The article cites a census bureau estimate that college graduates will earn about $1 million more than non-graduates over their lifetimes. Seems to me that I recall that same number being touted when I was graduating from high school nearly 2 decades ago. I wonder about the basis for that claim. Certainly it's been historically true that a college education was virtually a guarantee of higher earning power, but I doubt that's true for as many people these days, for a number of reasons -- not least of which is the law of supply and demand. Having more people with college degrees tends to devalue those degrees, so that a college degree alone is no longer a distinguishing characteristic for new job seekers.
Given the above, notice that three of the four examples listed in the article had gone to school for advanced degrees. More time in school means not only more debt, but a longer delay before entering the workforce and being able to start paying off that debt.

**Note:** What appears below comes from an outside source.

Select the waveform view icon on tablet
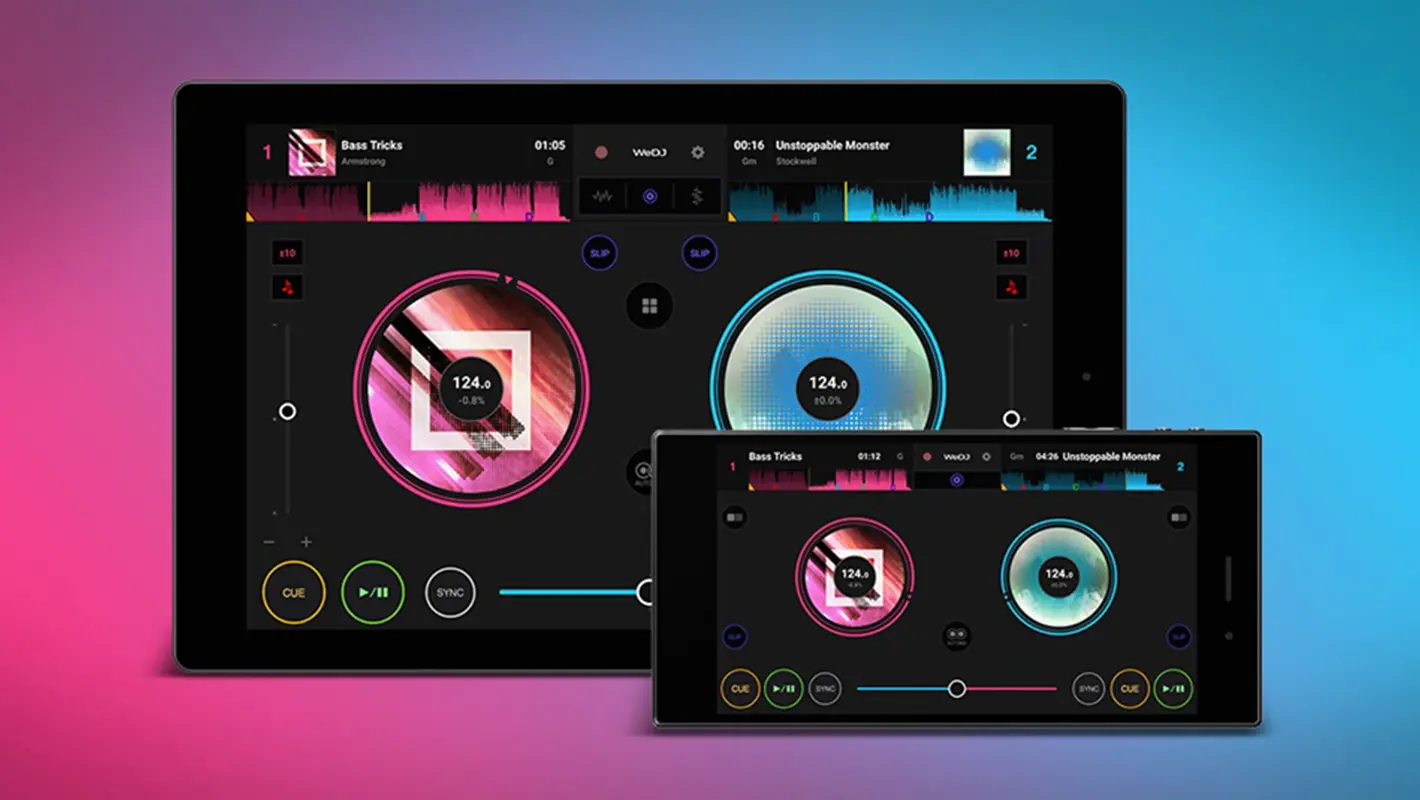 (x=602, y=197)
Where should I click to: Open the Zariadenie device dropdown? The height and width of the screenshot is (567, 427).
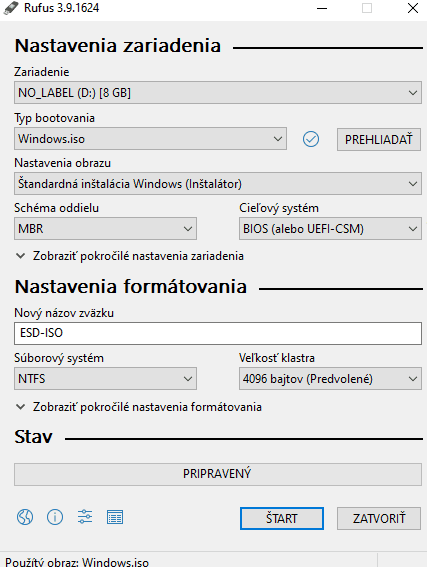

Also notice that 3 of the 4 examples listed had enormous debt loads which paid for degrees of questionable economic benefit. $116K for a Masters in Public Policy? $118K for a Masters in Social Work? What the hell were these people thinking? An education should be an investment in your future, and paying that kind of money for those kinds of degrees is just not a solid investment. And the kicker for me was $130K for a freakin' Bachelors degree in "Cinema and Photography". WTF???
This bit was interesting: "Her parents had saved more than $97,000 for her college education. But when the tech bubble burst in 2000, their college savings shrank to $23,000." Uhhhh.... excuse me, but if the bursting tech bubble caused your college "savings" to shrink by 75%, that wasn't savings so much as gambling with the kids' college fund.